Hermes Agent is shipping like a platform, not a package. ToolVitals shows 3,682 GitHub commits in 30 days, 11 releases in 90 days, 6 release events in 30 days, and 72 active contributors. The newest release, v0.12.0, is the clearest signal: an autonomous background Curator now grades, prunes, and consolidates the skill library on its own schedule.
The product page backs that up. Hermes calls itself “An Agent That Grows With You” and says it is not just a copilot tied to an IDE. The release trail shows a deliberate expansion. v0.10.0 added a tool gateway for web search, image generation, text-to-speech, and browser automation through a paid subscription. v0.11.0 rewrote the interactive CLI with React and Ink, added pluggable transports, native AWS Bedrock support, and a wider plugin surface. v0.12.0 pushed further with more providers, more messaging, bundled integrations, and a faster TUI.

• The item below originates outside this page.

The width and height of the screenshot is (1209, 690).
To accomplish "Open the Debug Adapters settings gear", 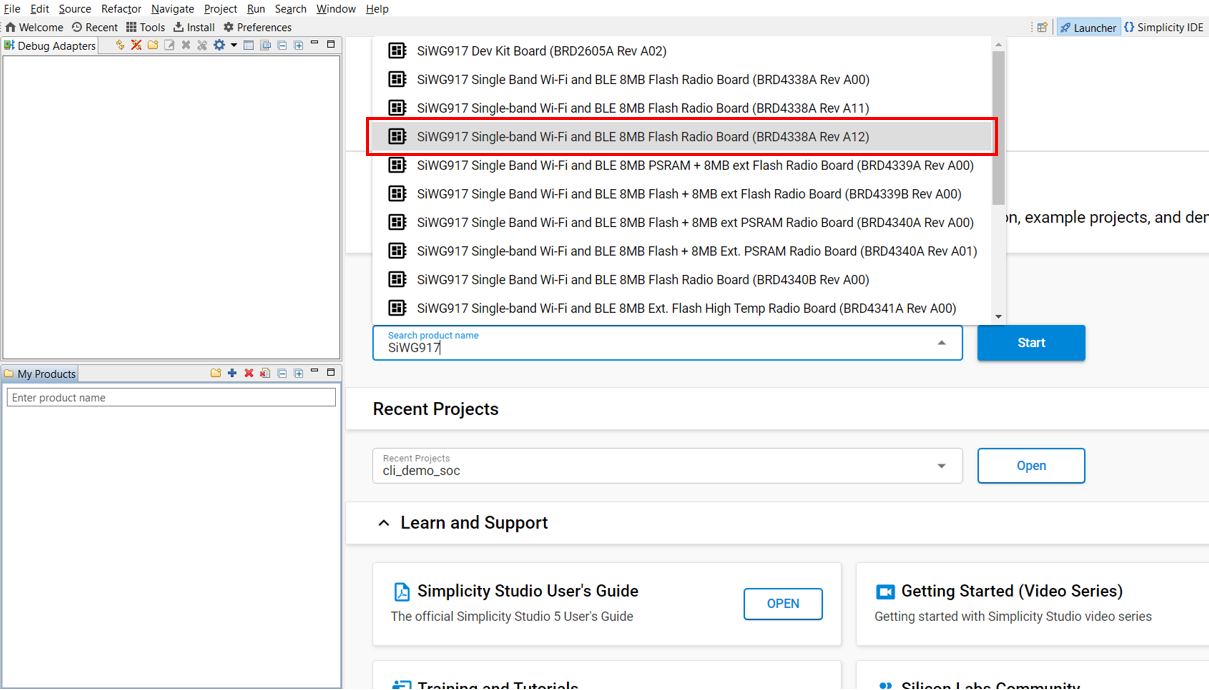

The bet is obvious. Hermes wants to be the runtime for long-lived agents, not just a chat wrapper. Skills, memory, cron, gateway tools, profiles, and messaging support all point at the same idea, keep the agent close to real work, then let it accumulate process knowledge.
What the data does not tell you
ToolVitals can see shipping velocity, stars, release cadence, and uptime signals. It cannot tell you whether the Curator actually improves the skill library, whether the CLI feels clean in daily use, or whether the integrations hold up under production load. It also does not measure user satisfaction, revenue, or code quality.
The public releases make strong claims, but claims are not proof. Hermes says it bundles more tools and self-management features now. ToolVitals can confirm that the team is shipping toward that vision. It cannot confirm that every feature is good, stable, or widely used.
Compared with nearby tools
Hermes is active, but not the fastest shipper in this group. OpenClaw logged 48 release events in 30 days, PostHog logged 66, ClickHouse 54, OpenCode 28, and LiteLLM 24. Hermes logged 6.
The star base is still large at 129,983. That is below OpenClaw’s 367,632 and OpenCode’s 153,674, but well above PostHog’s 34,252 and LiteLLM’s 45,513. The hot score story is tighter, Hermes sits at 250.7, almost level with OpenCode at 250.4 and just below LiteLLM at 255.2.
Bottom line
If your team is building long-lived agent workflows that need skills, cron, browser automation, and multi-channel delivery, Hermes Agent deserves a pilot. If you only need a thin chat wrapper, this is too much machinery, and that is exactly the point.